I provide server methods for handling results

from sdwis_drink_water import SdwisTable

# "print_url=True" here will cause subsequent queries to display the requested URL
table_api = SdwisTable(print_url=True)
# fetch first 1000 data from LCR_SAMPLE_RESULT table
result = table_api.get_table_first_n_data_by_table_name(table_name="LCR_SAMPLE_RESULT", n=1000, print_to_console=False)
# get all keys of result data
print(result.get_all_keys())

# get first n data in results
first_one = result.get_first_n_records(1)
first_one.show()

print("find max sample_measure in results")
max_one = result.find_max("sample_measure")
max_one.show()

print("find max sample_measure in results with condition (contaminant_code==PB90)")
max_one_limited_to_pb = result.find_max_with_condition("sample_measure", condition="contaminant_code==PB90")
max_one_limited_to_pb.show()

# export data to a specific file
result.export_data("output.xlsx", format_type="xlsx")
# result.export_data("output.parquet", format_type="parquet")
# result.export_data("output.csv", format_type="csv")
# result.export_data("output.txt", format_type="txt")

Specific Table Handle

You may notice that the most methods of SdwisTable require "table_name" parameter. If you only want to focus on specific TABLE, you can directly use its Class.

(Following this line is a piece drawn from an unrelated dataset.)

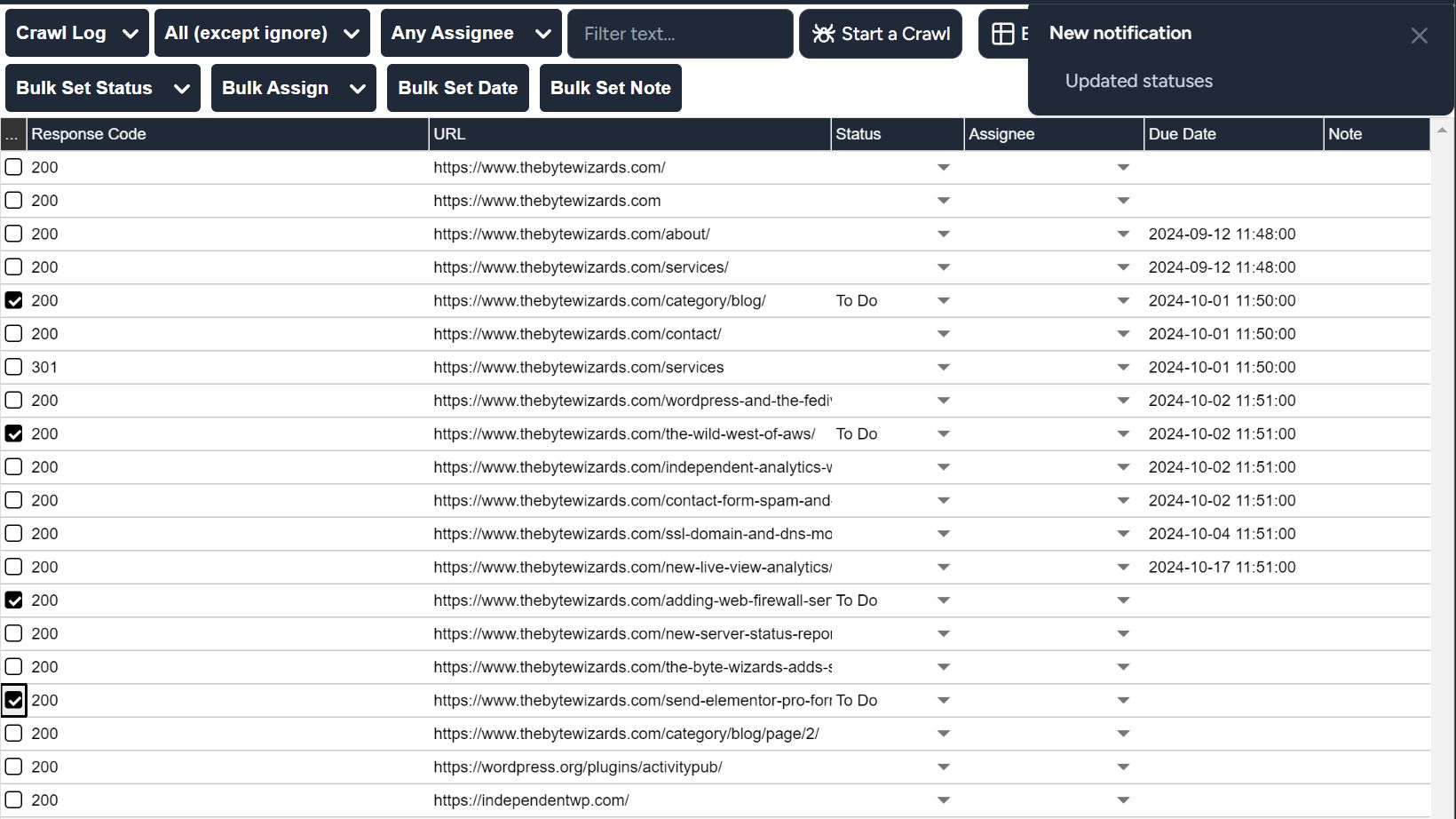Tick the independentwp.com row checkbox
1456x819 pixels.
point(13,800)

from sdwis_drink_water import LcrSample, LcrSampleResult, Violation, WaterSystem, WaterSystemFacility, GeographicArea

WaterSystem

from sdwis_drink_water import WaterSystem
water_system_api = WaterSystem(print_url=True)
# fetch first data from Water_System table
water_system_api.get_table_first_data()

# fetch first n data from Water_System table
water_system_api.get_table_first_n_data(n=2, print_to_console=True)

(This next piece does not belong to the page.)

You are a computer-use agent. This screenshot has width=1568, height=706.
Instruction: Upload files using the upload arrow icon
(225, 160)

# get summarize data number according to epa_region
water_system_api.summarize_water_system_data_by_epa_region(multi_threads=True, print_to_console=True)
"""
>>>>>>>>>>>>>>>>>>>>>>>>>>>>>>>>>>>>>>>>>>>>>>>>>>>>>>>>>>>>>>>>>>>>>>>>>>>>>>>>>>>>>>>>>>>>>>>>>>>>
  EPA_REGION_ID    WATER_SYSTEM_TOTAL_NUMBER
---------------  ---------------------------
   EPA_REGION_1                        33898
   EPA_REGION_2                        43325
   EPA_REGION_3                        25563
   EPA_REGION_4                        67410
   EPA_REGION_5                        30931
   EPA_REGION_6                        24074
   EPA_REGION_7                        17077
   EPA_REGION_8                        45508
   EPA_REGION_9                       125223
  EPA_REGION_10                        15799
>>>>>>>>>>>>>>>>>>>>>>>>>>>>>>>>>>>>>>>>>>>>>>>>>>>>>>>>>>>>>>>>>>>>>>>>>>>>>>>>>>>>>>>>>>>>>>>>>>>>
"""

water_system_epa_1 = water_system_api.get_water_system_by_epa_region(epa_region=1, print_to_console=False)
# export data to xlsx
water_system_epa_1.export_data("./output_files/water_system_epa_1.xlsx", format_type="xlsx")
# print all keys to determine how to use this data
print(water_system_epa_1.get_all_keys())

# find by condition "is_grant_eligible_ind==Y"
is_grant_eligible_ind = water_system_epa_1.find_by_condition("is_grant_eligible_ind=Y")
print(is_grant_eligible_ind.count())

# find by condition "is_wholesaler_ind==Y"
is_wholesaler_ind = water_system_epa_1.find_by_condition("is_wholesaler_ind=Y")
print(is_wholesaler_ind.count())

# find by condition "is_grant_eligible_ind==Y" and "is_wholesaler_ind==Y"
is_grant_eligible_ind_and_is_wholesaler_ind = is_grant_eligible_ind.find_by_condition("is_wholesaler_ind=Y")
print(is_grant_eligible_ind_and_is_wholesaler_ind.count())
is_grant_eligible_ind_and_is_wholesaler_ind.show()

# export data to csv
is_grant_eligible_ind_and_is_wholesaler_ind.export_data("./output_files/water_system_epa_1_filtered_result.csv", format_type="csv")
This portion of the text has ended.